The Dolpopa are a hardy people of Tibetan origin. They are believed to have migrated into this region from about the 6th C. Their language and customs are unique to the region. Their religion still contains ancient shamanistic practices of Bon mysticism, amalgamated with Buddhism. Most monasteries in Dolpo are either Bon or Kagyupa (famous for its scholars Tilopa, Marpa and Milarepa) – although there seems to be a trend to convert to Nyingmapa: the oldest sect founded by Guru Rinpoche. The Do Tarap region has numerous Bon monasteries.
The people have had little contact with the south and have maintained their links with Tibet through trade; exchanging barley for Tibetan rock salt and soda ash (used for cleaning). Yaks are taken onto the Tibetan plateau for summer grazing; although this routine was much disrupted when China officially closed the border after 1959.
The spiritual heart of inner Dolpo is the Shey Gompa.
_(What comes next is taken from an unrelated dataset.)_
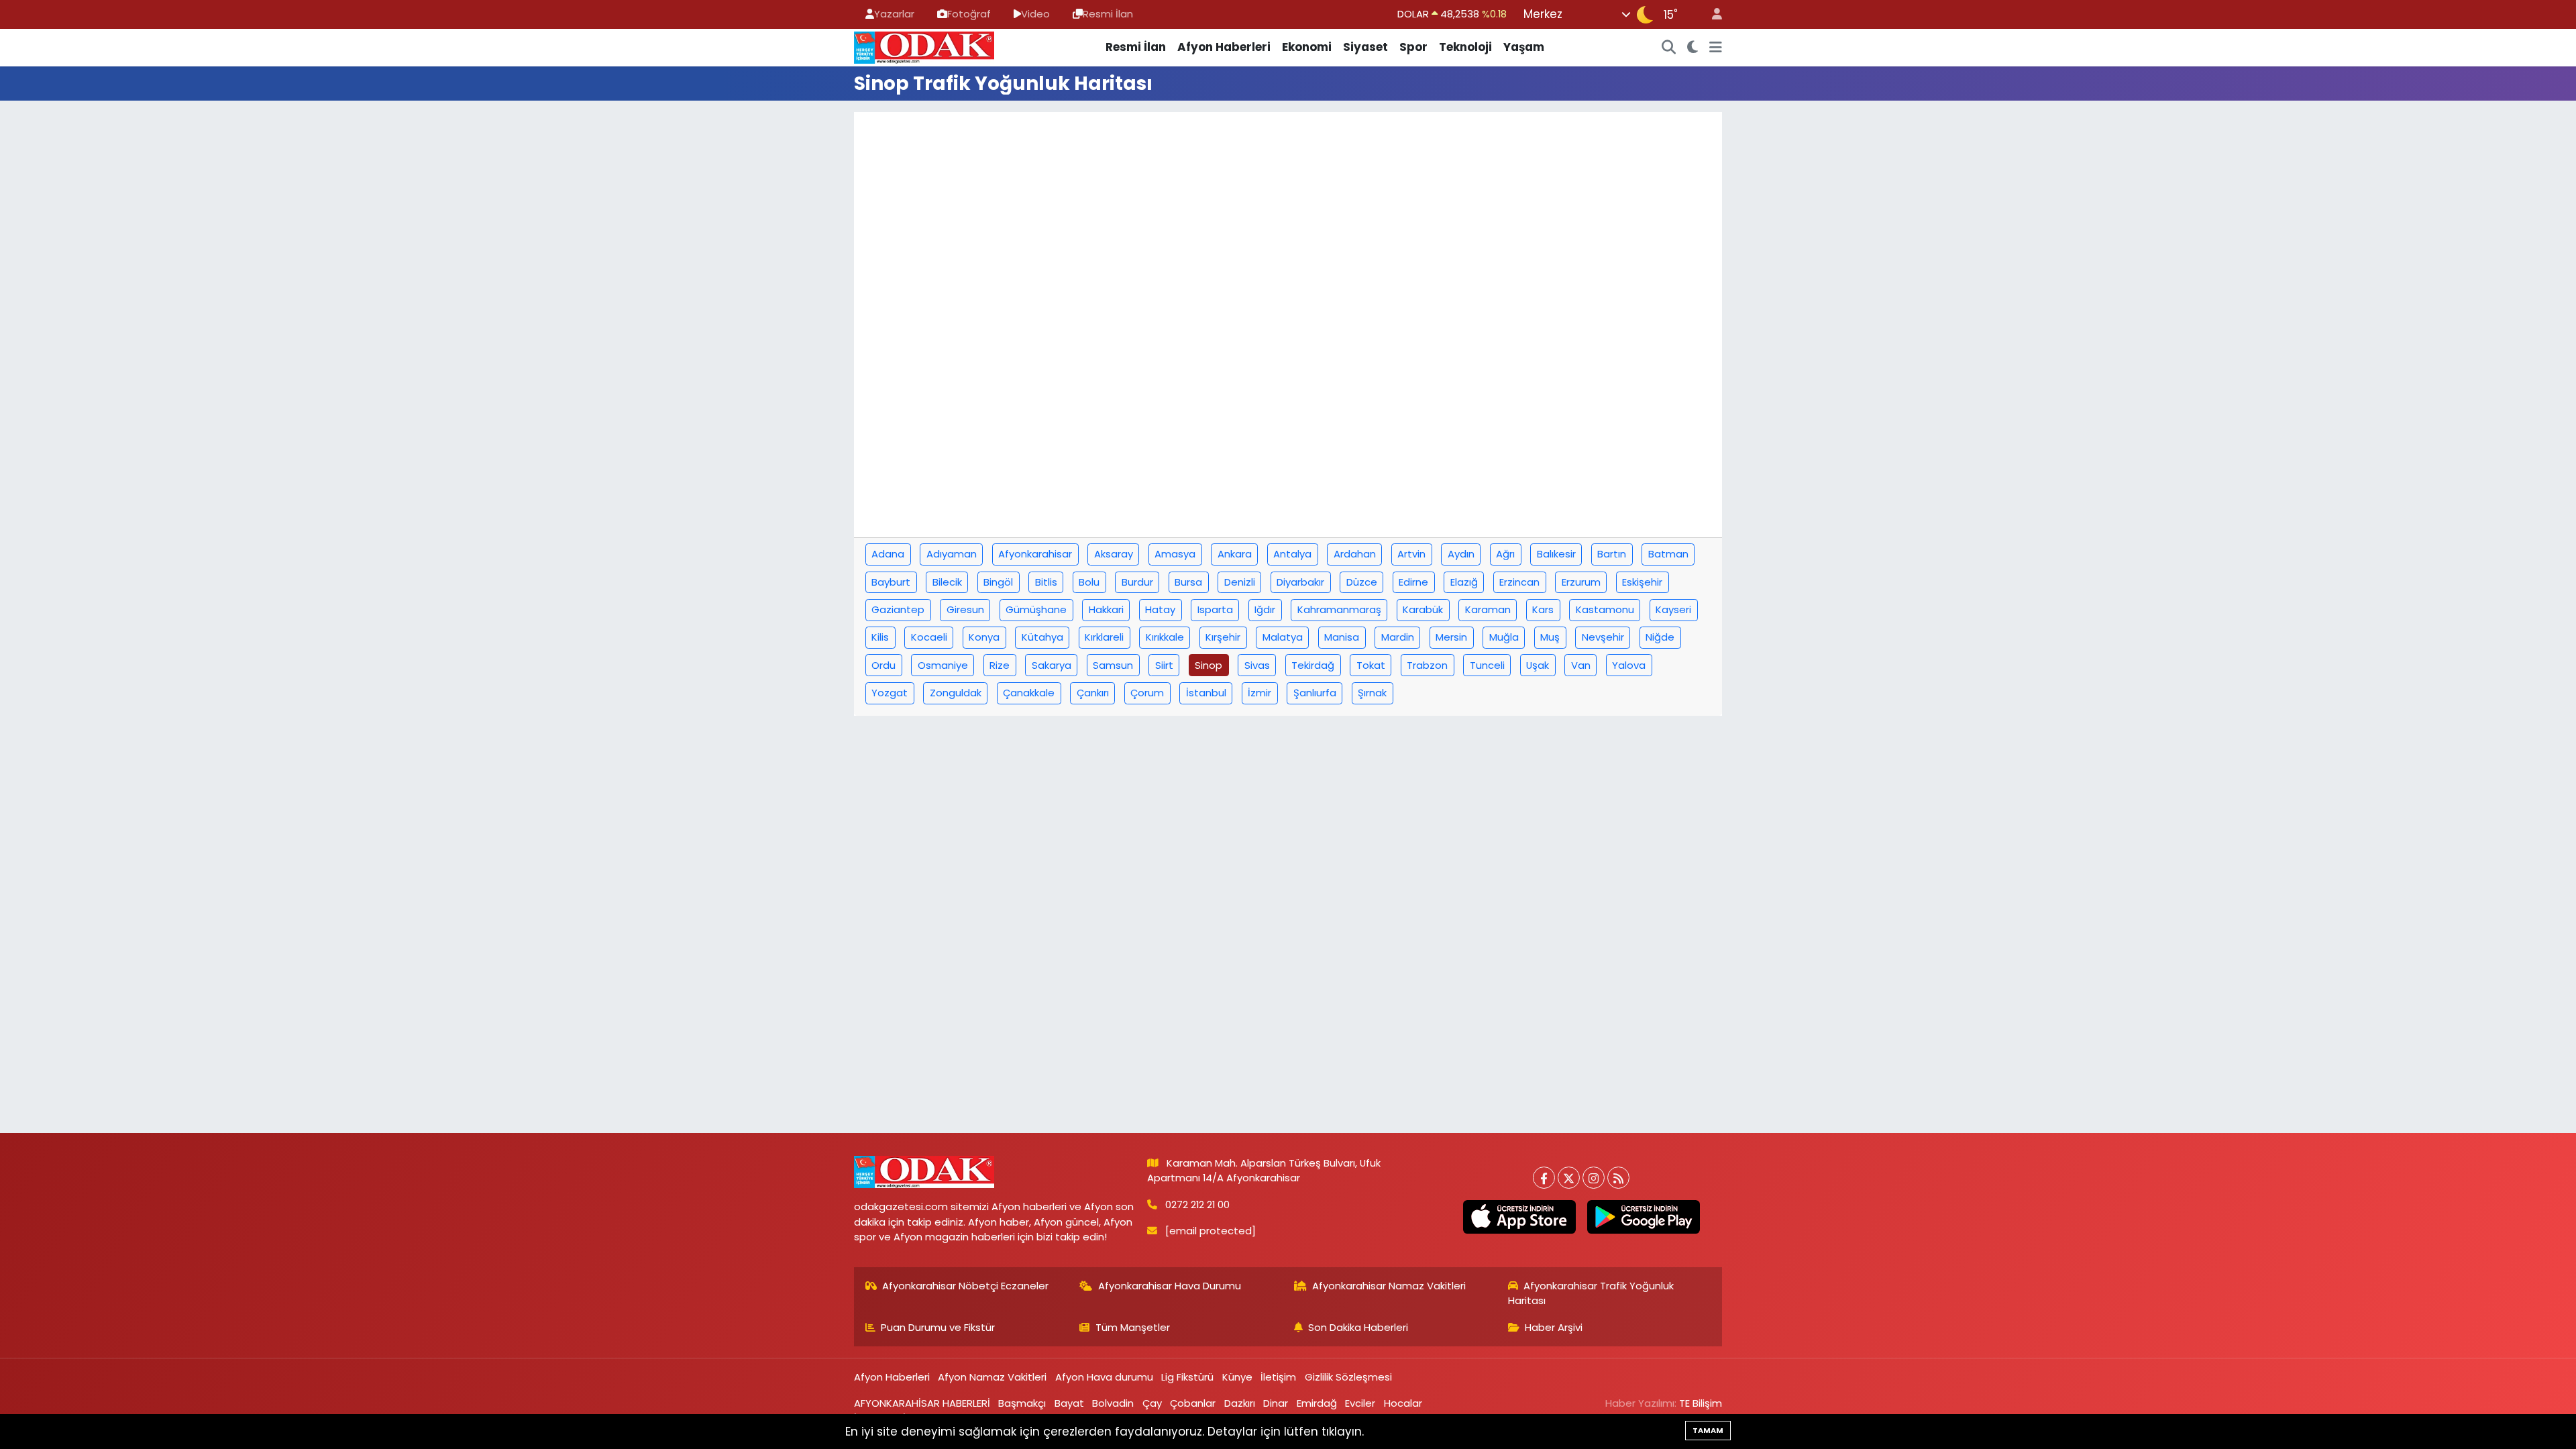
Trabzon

It is situated below Riwo Drugdra, the Crystal Mountain – a grey walled bulk, so called because of the unusual veins of mineral stratification lacing its flanks. It guards the northern entrance to the Ngadra La from Shey.
This 11th century gompa is said to have been constructed by a Tibetan Buddhist teacher who arrived on the back of a flying snow lion. It is widely revered and each July hundreds of Buddhist pilgrims visit the gompa and make a ‘kora' (pilgrim’s circuit) around the ‘Crystal Peak': Dolpo's version of Mount Kailas. The ancient Tsakang (red house) Gompa clings to the side of a red cliff on the far side of the kora trail and is worth a visit, en-route to Shey.
The annual festival lasts for several days and is not only a religious matter. It brings people together from remote villages and regions, and is a time for sharing news, doing business, drinking, dancing and singing. During the rest of the year, the gompa remains locked, but may be visited.
The main building is modest and its assembly hall seems small, its paintings recent, and the artist is unknown. Musical instruments and religious artefacts are present, but do not appear to be in regular use. Extensive mani walls snake around to fit into the complex.
The region was visited in 1973, with special permission, by the scientist George Schaller (Stones of Silence) who was accompanied by Peter Matthiessen (The Snow Leopard) to study rare Himalayan blue sheep and scarce snow leopards. Matthiessen's book describes his trek and his personal spiritual journey and offers a magnificent introduction to this region. Schaller’s account of the journey and his findings is equally fascinating.